▸ **SOURCE DOCUMENT**
Studio album by Idlewild
- Released: 15 July 2002
- Recorded: January–February 2001; September–December 2001;
- Studios: Linford Manor, Milton Keynes; Rockfield, Wales; Sawmills, Cornwall; RAK, London;
- Genres: Alternative rock; indie rock;
- Length: 38:14
- Label: Parlophone
- Producers: Dave Eringa; Stephen Street; Guy Massey;

Idlewild chronology
| 100 Broken Windows (2000) | The Remote Part (2002) | Warnings/Promises (2005) |

Singles from The Remote Part
- "You Held the World in Your Arms" Released: 15 April 2002; "American English" Released: 1 July 2002; "Live in a Hiding Place" Released: 21 October 2002; "A Modern Way of Letting Go" Released: 10 February 2003;

= The Remote Part =

The Remote Part is the third studio album by Scottish rock band Idlewild, released on 15 July 2002 by Parlophone. As they were becoming increasingly aware of their label's interest in them and their demos, the band's musical direction was being steered by guitarist Rod Jones. For the first half of 2001, the band recorded songs with producers Stephen Street and Lenny Kaye. Due to the uneven nature of the songs done between tours, they spent some time reworking 20 tracks in the Scottish Highlands. They recorded at Rockfield Studios in Wales, RAK Studios in London, and Sawmills Studios in Cornwall with producer Dave Eringa. Described as an alternative rock and indie rock record, it lacked the punk rock elements of their previous work.

Bookending two UK tours, "You Held the World in Your Arms" was released as the album's lead single on 15 April 2002. The second and third singles "American English" and "Live in a Hiding Place" were released on 1 July and 21 October 2002, respectively. During a stint of Europe, bassist Bob Fairfoull left the band, and was temporarily replaced by technician Alex Grant. They then supported Coldplay on their tours of the UK and Europe. In November 2002, Gavin Fox of Turn and touring guitarist Allan Stewart joined as official members. Two further tours of the UK followed in late 2002 and early 2003; they then went on a headlining US tour, before supporting Pearl Jam in that territory for two months.

The Remote Part received universal acclaim from music critics, some of whom praised the band's energy and songwriting. The album peaked at number two in Scotland, and number three in the UK, as well as charting in France and Ireland. It would later be certified gold in the UK. All of the songs appeared within the top 30 of the Scottish and UK Singles Charts, with "You Held the World in Your Arms" charting the highest at number four in the former, and number nine in the latter.

▸ **GIVEN RECORDS**
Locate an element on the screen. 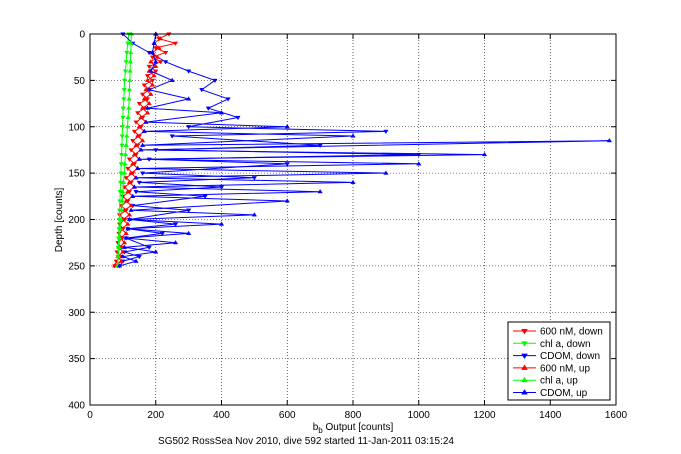  y-tick-label: 250 is located at coordinates (76, 266).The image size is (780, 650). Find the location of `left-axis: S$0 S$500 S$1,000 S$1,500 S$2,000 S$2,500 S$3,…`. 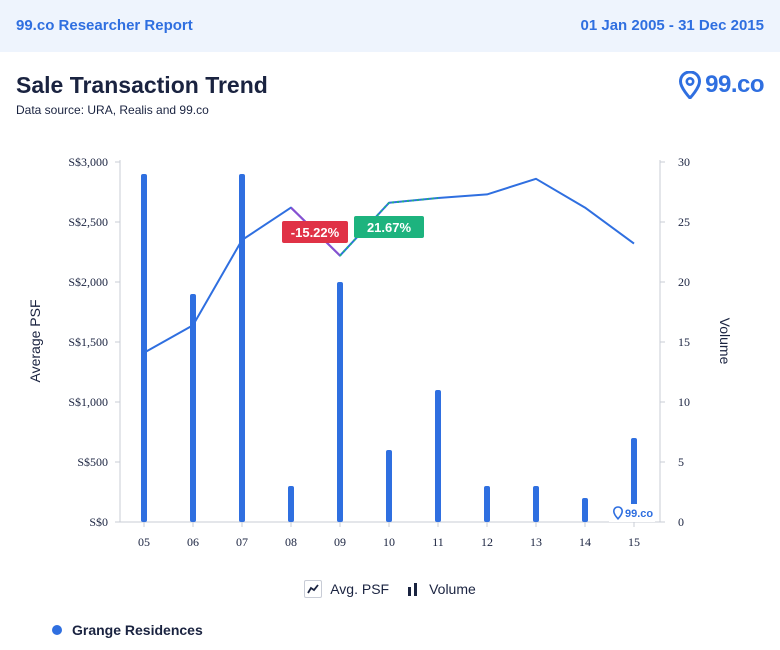

left-axis: S$0 S$500 S$1,000 S$1,500 S$2,000 S$2,500 S$3,… is located at coordinates (94, 342).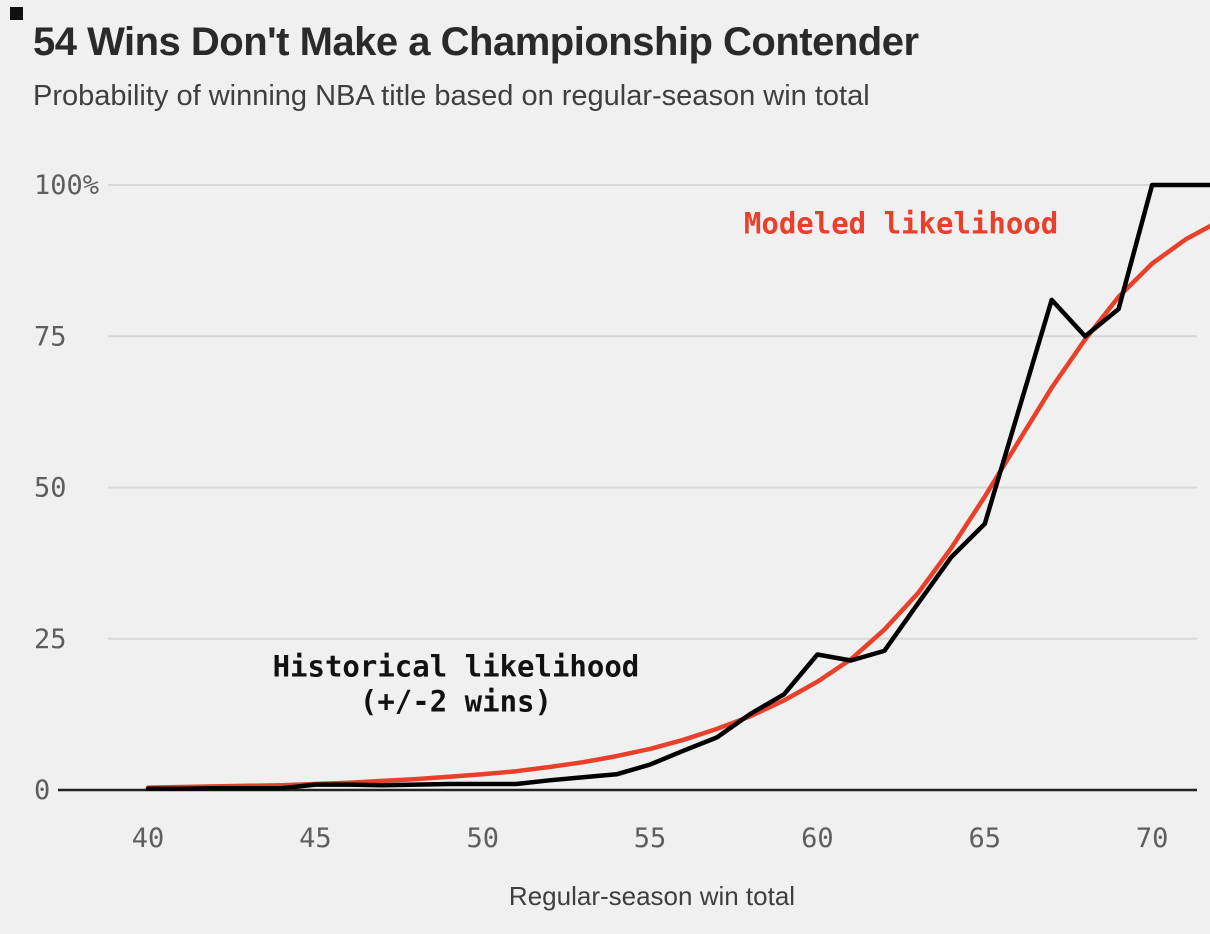 The width and height of the screenshot is (1210, 934). I want to click on y-tick-label: 25, so click(50, 640).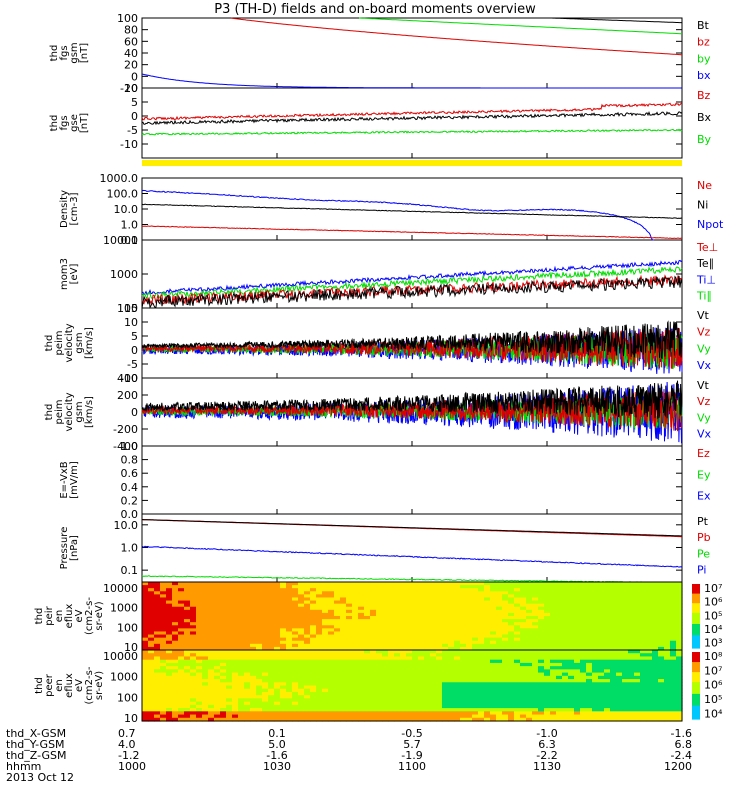  What do you see at coordinates (64, 548) in the screenshot?
I see `ylabel-line: Pressure` at bounding box center [64, 548].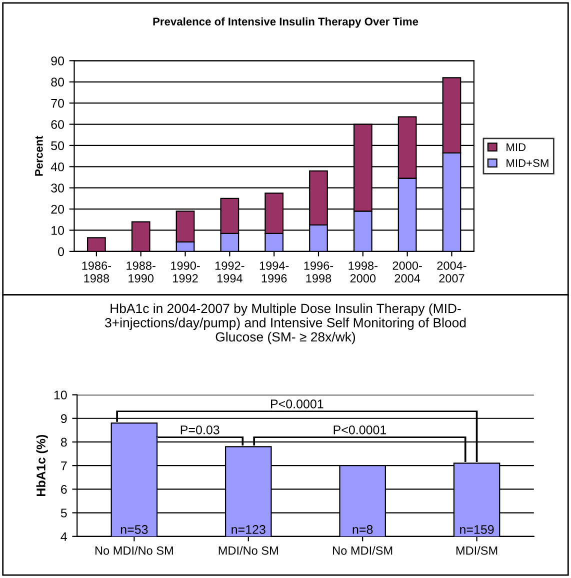  I want to click on x-tick-label: No MDI/No SM, so click(134, 550).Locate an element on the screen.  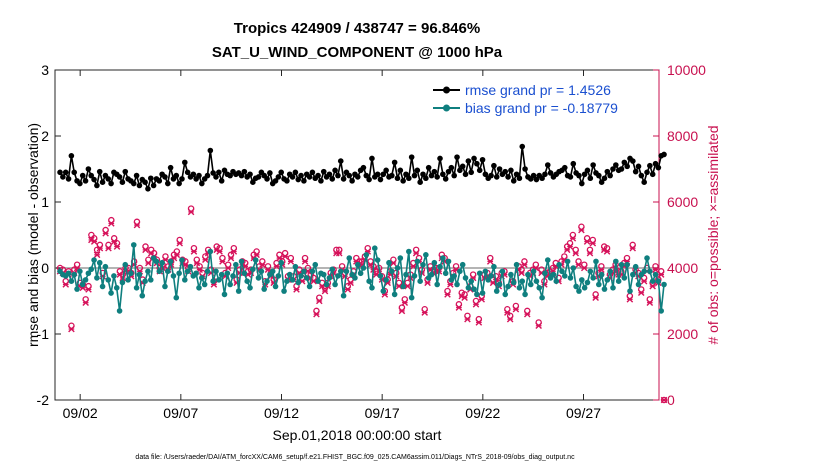
bias-series is located at coordinates (362, 278).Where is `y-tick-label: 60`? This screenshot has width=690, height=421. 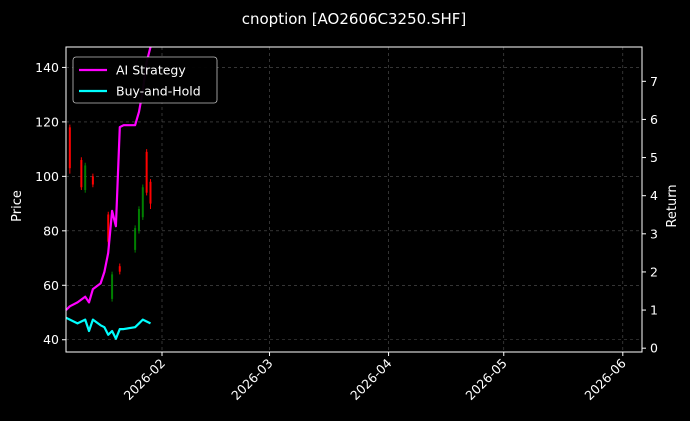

▸ **BRIEF A**
Transcribe the passage of the Remote Part article that begins at the words "The Remote Part received" and ends after the words "in the latter.".
▸ **BRIEF B**
Using the Remote Part article, mark each statement yes or no, and quote the words from the article that decide it. (i) The band recorded at Rockfield Studios in Wales with producer Dave Eringa. (ii) The album's highest chart position in Scotland was number one. (iii) Bassist Bob Fairfoull was temporarily replaced by Alex Grant.

▸ **EXERCISE RESPONSE A**
The Remote Part received universal acclaim from music critics, some of whom praised the band's energy and songwriting. The album peaked at number two in Scotland, and number three in the UK, as well as charting in France and Ireland. It would later be certified gold in the UK. All of the songs appeared within the top 30 of the Scottish and UK Singles Charts, with "You Held the World in Your Arms" charting the highest at number four in the former, and number nine in the latter.

▸ **EXERCISE RESPONSE B**
(i) Yes: "They recorded at Rockfield Studios in Wales, RAK Studios in London, and Sawmills Studios in Cornwall with producer Dave Eringa."
(ii) No: "The album peaked at number two in Scotland, and number three in the UK"
(iii) Yes: "bassist Bob Fairfoull left the band, and was temporarily replaced by technician Alex Grant"